_AIM OF THE TASK_:
Scale the data: begin at the line that has "will click(x=1135, y=494)." and stop after the line that has "Action: point(433,100)", rewriting each of those lines in full. Multiply every coordinate given as an answer by 2.25 and round it to a whole number, with halves rounded up, and leave all other words and numbers unchanged.

## BEGIN

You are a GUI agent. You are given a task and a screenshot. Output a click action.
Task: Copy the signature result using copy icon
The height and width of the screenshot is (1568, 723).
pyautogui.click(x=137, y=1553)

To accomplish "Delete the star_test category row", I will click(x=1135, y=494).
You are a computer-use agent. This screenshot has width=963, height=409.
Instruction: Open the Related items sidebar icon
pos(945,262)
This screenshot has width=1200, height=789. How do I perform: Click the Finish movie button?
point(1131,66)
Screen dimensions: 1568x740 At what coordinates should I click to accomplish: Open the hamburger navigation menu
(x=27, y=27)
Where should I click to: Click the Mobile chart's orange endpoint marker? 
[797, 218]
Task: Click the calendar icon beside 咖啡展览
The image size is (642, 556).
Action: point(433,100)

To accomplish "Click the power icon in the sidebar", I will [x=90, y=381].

## END

_TASK OUTPUT_:
To accomplish "Delete the star_test category row", I will click(x=2554, y=1112).
You are a computer-use agent. This screenshot has width=963, height=409.
Instruction: Open the Related items sidebar icon
pos(2126,590)
This screenshot has width=1200, height=789. How do I perform: Click the Finish movie button?
point(2545,149)
Screen dimensions: 1568x740 At what coordinates should I click to accomplish: Open the hamburger navigation menu
(x=61, y=61)
Where should I click to: Click the Mobile chart's orange endpoint marker? 
[1793, 491]
Task: Click the calendar icon beside 咖啡展览
The image size is (642, 556).
Action: point(974,225)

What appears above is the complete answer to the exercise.